FRONTPAGE

Holbein. Cranach. Grünewald. Meisterwerke aus dem Kunstmuseum Basel zeigt neue Perspektiven auf bekannte Bilder

Von Simon Baur

 

Bis das Kunstmuseum Basel im kommenden Frühjahr renoviert und der Erweiterungsbau fertig gestellt ist, haben die alten Meister der Sammlung Gastrecht im Museum der Kulturen am Münsterplatz. Sie befinden sich damit einige Schritte vom alten Kunstmuseum an der Augustinergasse entfernt, wo sie bereits von 1849 bis 1922 zu sehen waren. Nun sind sie nicht in altes Gemäuer zurückgekehrt, sondern in den wenige Jahre jungen Erweiterungsbau des Museums der Kulturen, der von Herzog & de Meuron erbaut wurde.

 

Neue Sichtweisen auf alte Kunst

Auch wenn dieser Bau bis heute kontrovers diskutiert wird, so lohnt sich ein Besuch, denn diese Kombination von neuer Architektur und alten Meisterwerken wird man zukünftig nicht so schnell wieder sehen. Untergebracht sind die Werke im doppelstöckigen Ausstellungssaal. Dadurch entstehen nicht nur ein konzentrierter Überblick, sondern auch ganz unterschiedliche Perspektiven auf die Bilder. Nie zuvor hat man an einer Wand die Bilder von Hans Holbein dem Jüngeren, die Porträts vom Bürgermeister Jakob Meyer zum Hasen und seiner Frau, sowie die Bildnisse von Bonifacius Amerbach und Erasmus von Rotterdam, neben dem «Toten Christus im Grab» gesehen und darüber die beiden von Holbein bemalten Flügel der Orgelabdeckung, die vermutlich ein Jahr vor dem Basler Bildersturm, 1529, entstanden sind. Sie lassen sich damit in die gleiche Zeit wie das bekannte Familienbildnis der Familie Holbein datieren, wobei sich an den gezeigten Gemälden, deren Entstehungszeit sich über ein Jahrzehnt erstreckt, deutlich Holbeins malerische Entwicklung ablesen lässt. Die Orgelabdeckungen wurden vermutlich in einer lasurähnlichen braunen Farbe auf die an einer Wand stehenden Leinwände aufgetragen. Ein riskantes Unternehmen, wenn man bedenkt wie flüssig diese Farbe war, doch zeugt es von der handwerklichen Brillanz Holbeins, dass die Farbe nur an wenigen Stellen floss, was vom Boden aus unsichtbar blieb, die Werke hingen immerhin in einer beachtlichen Höhe.
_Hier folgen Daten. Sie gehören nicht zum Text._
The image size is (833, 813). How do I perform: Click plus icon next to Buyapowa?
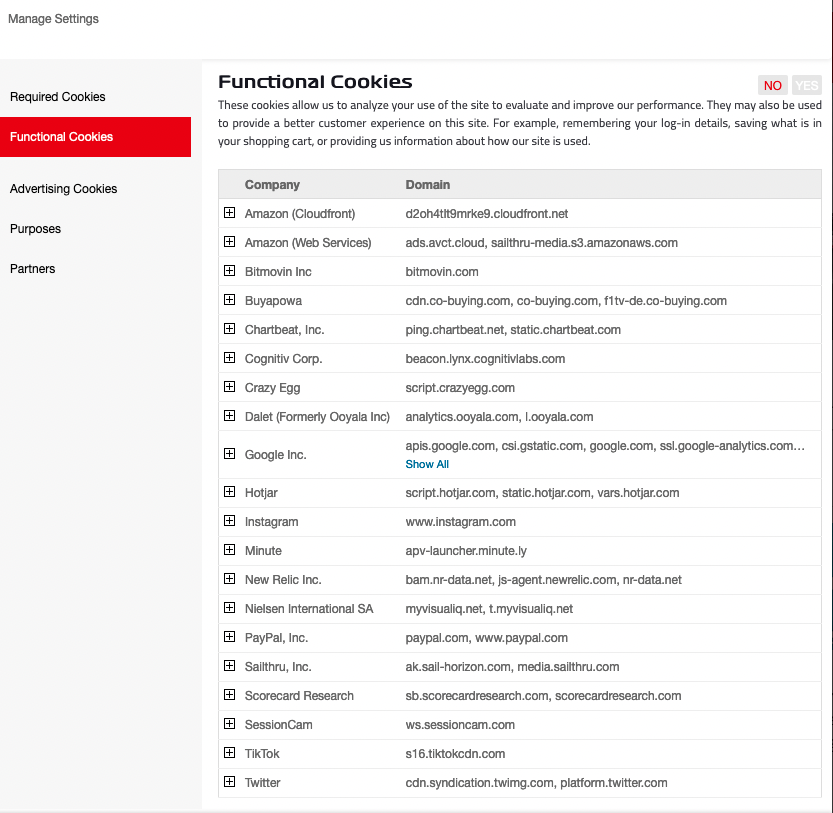point(229,300)
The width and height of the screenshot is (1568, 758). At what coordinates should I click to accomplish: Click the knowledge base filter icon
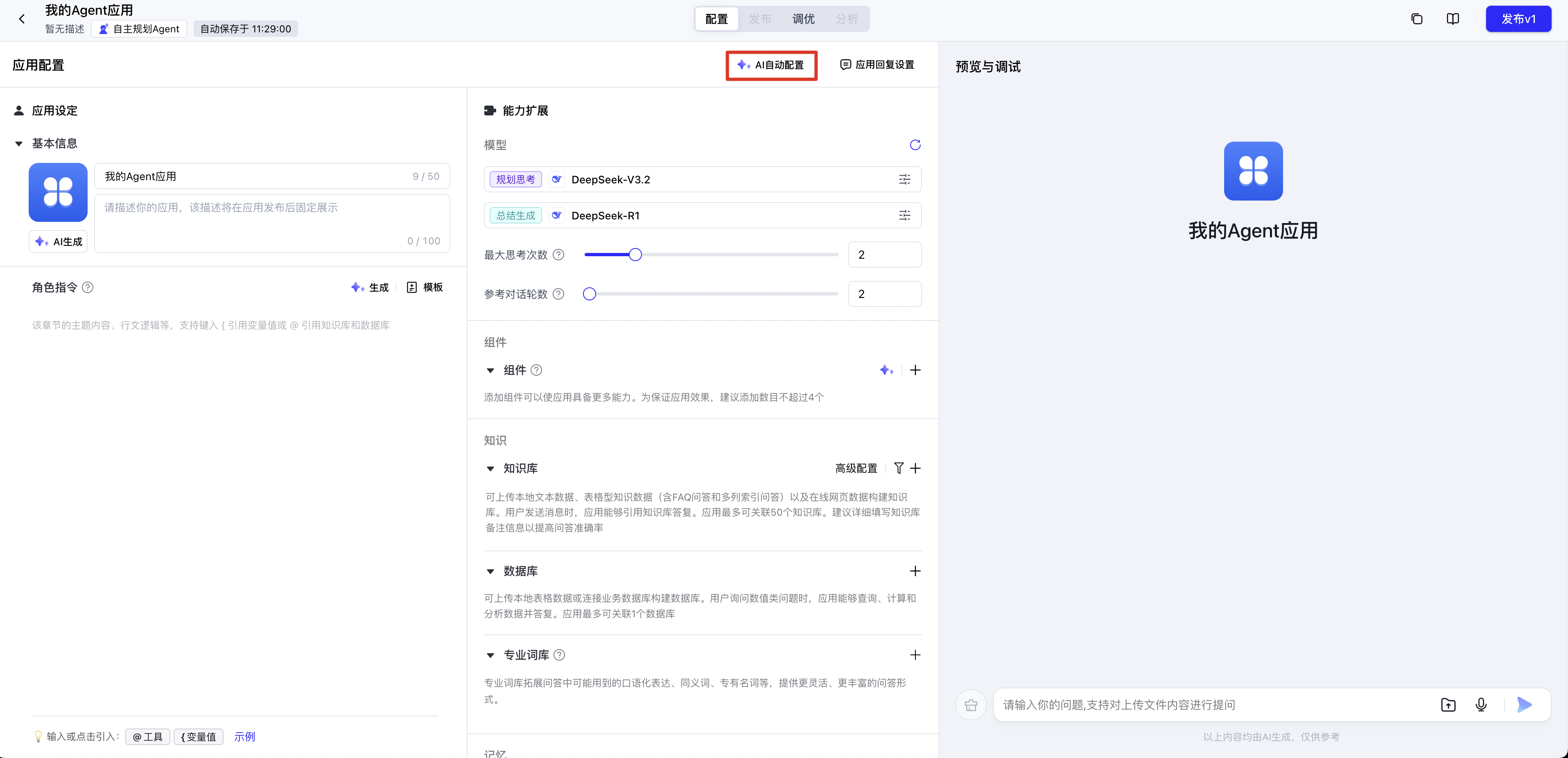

Sie dienten ja als Abdeckung der Orgel, was mit ein Grund sein dürfte, das sie den Bildersturm schadlos überdauerten. Auf den Gemälden ist nicht nur eine der sensibelsten Mariendarstellungen Holbeins zu erkennen, Basel besitzt abgesehen vom toten Christus von ihm kein so räumlich inszeniertes Gemälde.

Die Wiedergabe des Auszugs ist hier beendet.